Record extracts:
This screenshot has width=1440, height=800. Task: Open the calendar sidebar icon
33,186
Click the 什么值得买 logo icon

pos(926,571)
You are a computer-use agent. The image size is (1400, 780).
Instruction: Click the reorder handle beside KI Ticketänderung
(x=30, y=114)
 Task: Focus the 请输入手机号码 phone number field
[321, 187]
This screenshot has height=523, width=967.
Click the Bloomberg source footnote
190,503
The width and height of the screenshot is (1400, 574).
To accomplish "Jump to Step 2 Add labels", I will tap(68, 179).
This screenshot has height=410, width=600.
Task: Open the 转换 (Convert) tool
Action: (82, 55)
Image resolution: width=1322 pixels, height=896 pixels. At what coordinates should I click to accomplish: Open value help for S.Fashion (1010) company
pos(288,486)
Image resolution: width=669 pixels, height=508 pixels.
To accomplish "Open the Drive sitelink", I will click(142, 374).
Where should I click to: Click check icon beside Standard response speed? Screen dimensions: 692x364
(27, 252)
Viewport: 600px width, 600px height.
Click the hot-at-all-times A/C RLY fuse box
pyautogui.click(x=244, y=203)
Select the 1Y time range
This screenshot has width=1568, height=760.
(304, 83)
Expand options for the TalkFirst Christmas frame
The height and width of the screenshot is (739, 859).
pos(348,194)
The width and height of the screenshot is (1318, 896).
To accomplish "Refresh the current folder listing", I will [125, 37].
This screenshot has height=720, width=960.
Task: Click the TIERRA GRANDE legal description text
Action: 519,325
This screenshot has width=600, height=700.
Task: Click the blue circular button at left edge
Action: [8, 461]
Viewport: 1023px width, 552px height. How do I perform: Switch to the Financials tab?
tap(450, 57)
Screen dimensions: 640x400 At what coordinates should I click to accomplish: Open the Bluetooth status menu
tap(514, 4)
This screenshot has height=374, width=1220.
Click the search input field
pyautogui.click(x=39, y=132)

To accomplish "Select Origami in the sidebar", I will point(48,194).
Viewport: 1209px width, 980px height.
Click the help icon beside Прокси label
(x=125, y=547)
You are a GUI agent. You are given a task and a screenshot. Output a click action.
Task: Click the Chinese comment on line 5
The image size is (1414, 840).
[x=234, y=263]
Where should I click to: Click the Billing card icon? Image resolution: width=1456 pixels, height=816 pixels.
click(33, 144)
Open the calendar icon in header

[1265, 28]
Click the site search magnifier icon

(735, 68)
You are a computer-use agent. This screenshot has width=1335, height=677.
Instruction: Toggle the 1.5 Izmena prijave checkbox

What you have to do: Every line from the one that contains "Viewport: 1209px width, 980px height." down to and including the last line of the records above must be set down exactly, with nothing else.

Answer to this exercise:
Viewport: 1209px width, 980px height.
Click the help icon beside Прокси label
(x=125, y=547)
You are a GUI agent. You are given a task and a screenshot. Output a click action.
Task: Click the Chinese comment on line 5
The image size is (1414, 840).
[x=234, y=263]
Where should I click to: Click the Billing card icon? Image resolution: width=1456 pixels, height=816 pixels.
click(33, 144)
Open the calendar icon in header

[1265, 28]
Click the site search magnifier icon

(735, 68)
You are a computer-use agent. This screenshot has width=1335, height=677.
Instruction: Toggle the 1.5 Izmena prijave checkbox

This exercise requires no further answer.